50 rounds / box. About 8 cents / round. Twice what I was paying a few years back when I bought in bulk.


----------



## rickclark28 (Apr 14, 2019)

Glad to see some ammo locally around here as well. It is a roller coaster ride now. Still not much in stock across the board. I keep looking and creating a backup stock when I can. We love to shoot rimfire so we land it when it comes up. 9mm is starting to come down a little here. Just very glad to have stocked up over the years. NOT going to get caught short again.


----------



## Zahnarzt (Jun 6, 2021)

10-cent per round is cheapest I can find online right now for 22LR. I like this site:
ammobuy.com


----------



## Zahnarzt (Jun 6, 2021)

Good to see 9mm ammo coming down in price. Cheapest I’ve seen online is around 33-cent per round.


----------



## Steven (Mar 2, 2012)

About ten cents a round from CCI for their Mini Mags, SV and Blazer ammo. Good thing I have a decent supply but I still ordered the CCI ammo for my competition shooting.

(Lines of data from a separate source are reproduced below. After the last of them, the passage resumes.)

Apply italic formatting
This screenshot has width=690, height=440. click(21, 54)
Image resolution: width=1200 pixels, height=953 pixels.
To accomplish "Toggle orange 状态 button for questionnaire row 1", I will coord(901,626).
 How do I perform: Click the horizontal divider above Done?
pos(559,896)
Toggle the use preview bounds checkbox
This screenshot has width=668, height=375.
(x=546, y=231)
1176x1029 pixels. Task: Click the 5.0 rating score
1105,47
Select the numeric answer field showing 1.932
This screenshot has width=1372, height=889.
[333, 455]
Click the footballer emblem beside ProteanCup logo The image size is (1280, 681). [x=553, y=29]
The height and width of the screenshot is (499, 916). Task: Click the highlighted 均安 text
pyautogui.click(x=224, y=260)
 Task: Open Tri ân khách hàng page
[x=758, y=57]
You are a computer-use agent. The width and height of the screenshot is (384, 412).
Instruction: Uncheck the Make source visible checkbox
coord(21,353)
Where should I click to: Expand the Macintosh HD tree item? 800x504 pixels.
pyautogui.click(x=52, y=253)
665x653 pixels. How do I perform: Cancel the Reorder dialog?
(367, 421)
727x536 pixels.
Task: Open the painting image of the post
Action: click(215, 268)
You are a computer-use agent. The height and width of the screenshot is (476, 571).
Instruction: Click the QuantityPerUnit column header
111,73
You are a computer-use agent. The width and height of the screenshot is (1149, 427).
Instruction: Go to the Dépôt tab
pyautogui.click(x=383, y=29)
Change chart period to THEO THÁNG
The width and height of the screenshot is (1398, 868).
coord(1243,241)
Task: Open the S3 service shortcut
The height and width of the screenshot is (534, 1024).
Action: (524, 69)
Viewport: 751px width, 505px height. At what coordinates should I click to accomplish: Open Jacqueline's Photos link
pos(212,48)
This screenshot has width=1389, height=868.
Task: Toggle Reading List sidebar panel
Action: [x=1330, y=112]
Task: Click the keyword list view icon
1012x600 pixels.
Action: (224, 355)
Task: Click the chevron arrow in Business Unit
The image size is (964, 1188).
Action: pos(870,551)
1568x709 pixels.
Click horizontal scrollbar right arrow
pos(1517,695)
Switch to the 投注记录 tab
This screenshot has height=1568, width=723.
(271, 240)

In my Volquartsen Black Mamba, my S&W 617 and my Mark IV 22/45 Lite the Blazers give me the best groups so I now have 2 cases. That should give me practice and match ammo for the rest of the year.


----------



## SGWGunsmith (Jan 8, 2015)

CCI & Federal are selling "in stock" .22 rimfire and some .17 rimfire ammunition "direct to your door". One needs to visit those sites just about everyday and morning is best. Here's what I ordered and received not too long ago:








Shipping is free depending on your spending amount. Last time I looked they had CCI Standard, some of the Mini-Mags, Stingers and Velocitors ready to ship. Check their site out, it beats spending gas money driving all over town trying to find a LGS with .22's in stock.


----------



## JohnCEa (Jan 20, 2020)

Love my SR22


----------



## Babbalou1956 (Sep 2, 2014)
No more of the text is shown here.